Amid the gloom, there is some hope – and much of it is coming from enterprising migrants. By injecting fresh energy, and, sometimes capital, into the moribund local economy, these men and women have introduced an inventiveness that many villages sorely lacked.

These new arrivals have partnered with farmers to transform ‘dead’ land into warehouses, thereby earning themselves regular rents instead of very uncertain agricultural returns. They’ve introduced agricultural practices from the south that Baghdadis, used to slightly more forgiving climes, hadn’t always embraced, such as planting crops beneath canopies of trees. Recognizing from an early stage that people preferred shopping closer to home, particularly at the height of the insecurity, they’ve been quick to identify gaps in the consumer market.

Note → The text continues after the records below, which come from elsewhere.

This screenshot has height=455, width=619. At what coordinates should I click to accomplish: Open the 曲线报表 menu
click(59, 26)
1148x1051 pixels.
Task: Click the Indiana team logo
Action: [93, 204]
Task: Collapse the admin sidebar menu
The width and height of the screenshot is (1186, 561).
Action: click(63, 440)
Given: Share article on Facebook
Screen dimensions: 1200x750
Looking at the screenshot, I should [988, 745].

Hamid and Ali Mohsen are cases in point. After migrating north with their widowed mother in 2016, the brothers initially tended to their neighbors’ crops, as they had back in rural Wasit. But the more they explored their new home, the more they noticed how few fishmongers served the villages. They now visit a nearby fish farm every week, and then go door-to-door selling their ice-packed wares from the trunk of an old Lada.

**

In some ways, Besmaya’s future has already been determined. As an accessible swathe of land on the edge of Baghdad’s low rise concrete sprawl, it’s seemingly only a matter of time before it is absorbed into the city. Developers have completed part of a long-planned, much-delayed satellite settlement there – which, in a sign of sectarianism’s diminished potency, has secured plenty of Sunni buyers. If government dreamers have their way, the Besmaya area may even host a new capital city one day.

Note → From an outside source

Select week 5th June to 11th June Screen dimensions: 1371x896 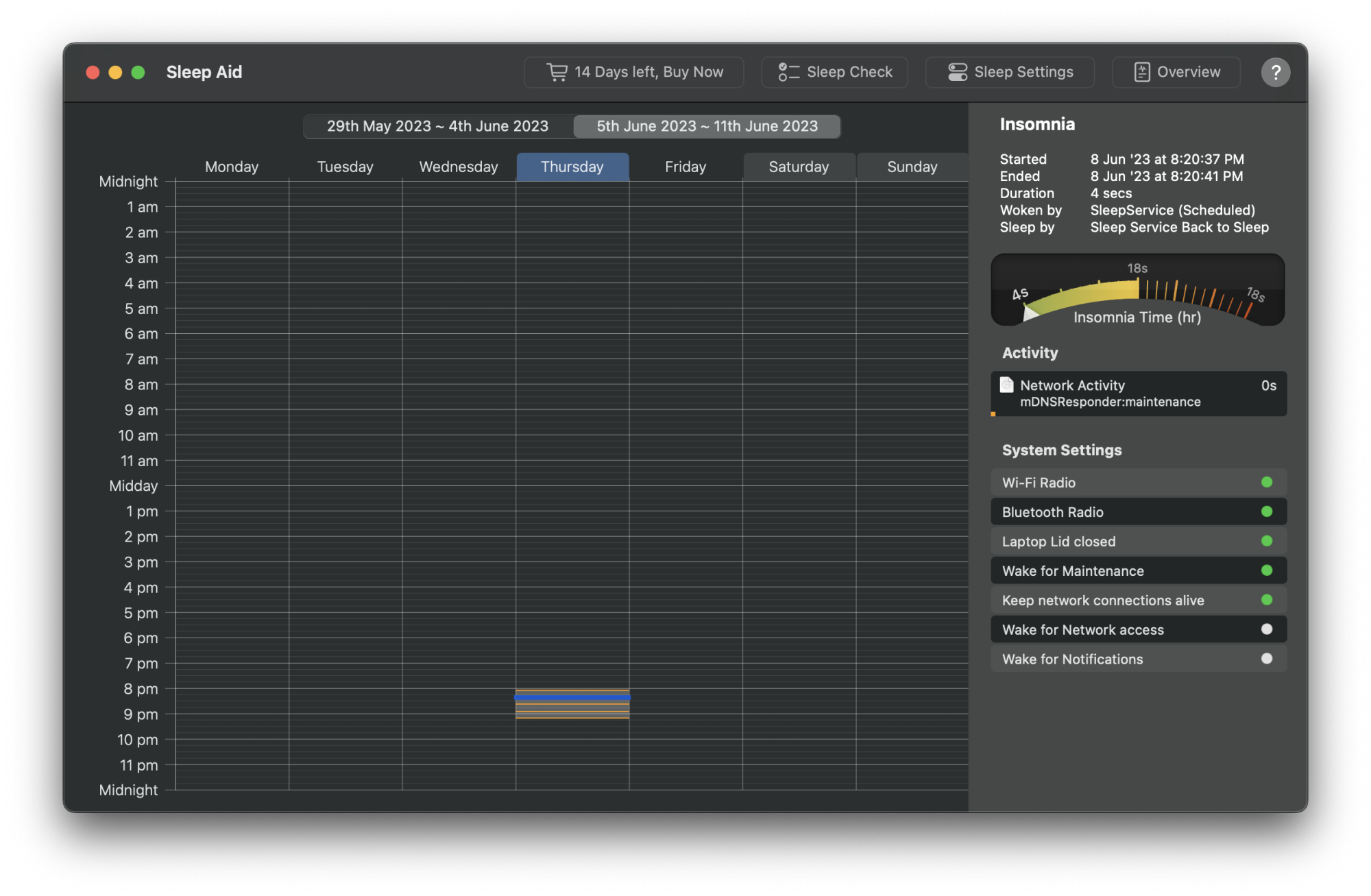(x=707, y=126)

But even as it urbanizes, this area – and other parts of peri urban Baghdad – will likely remain a powerful bellwether for the health and wealth of rural Iraq for some time to come. The more unviable agriculture becomes here, the more inclined villagers will be to migrate, despite a keener awareness of the challenges that await them than some of their earlier kin possessed.

Over the past year, Besmaya residents say that migrants have traveled north in unprecedented numbers, propelled, it seems, by the pandemic’s economic fallout and intensifying climate stresses. Iraq is, by most metrics, one of the most vulnerable countries to climate change. This is particularly true of its south, which has high pre-existing temperatures, a very agrarian rural economy, and a near-total dependence on the two great rivers for its water needs.

Similarly, the more the Iraqi state struggles to provide elementary services, which are already significantly more limited in rural areas, the more that its citizens will gravitate toward cities. Despite officials’ declared desire to diversify the economy away from energy, which currently provides over 90 percent of state revenues, the experience of Besmaya’s native and migrant farmers attests to the hollowness of that pledge so far. Accelerated urbanization also promises to compound governance woes, as surging urban populations continue to outstrip infrastructure and municipalities’ capacity to match their needs. Greater Baghdad, for one, has almost doubled in size since 2003.

Most importantly, perhaps, the fate of these rural communities may signal more significant challenges ahead. If the villages around places like Besmaya are left to fester with their dominant source of employment in tatters and resentment of government mushrooming, Iraq’s instability will persist and possibly intensify. Impoverished, grievance-riven villages in northern and western Iraq furnished ISIS with many of its fighters. Unless current trends are checked, Besmayans are fearful that their youth too could be drawn to wild, undirected expressions of anti-state rage.

“They’re furious. They’re desperate. And look around you,” a local police commander said. “Can you blame them?”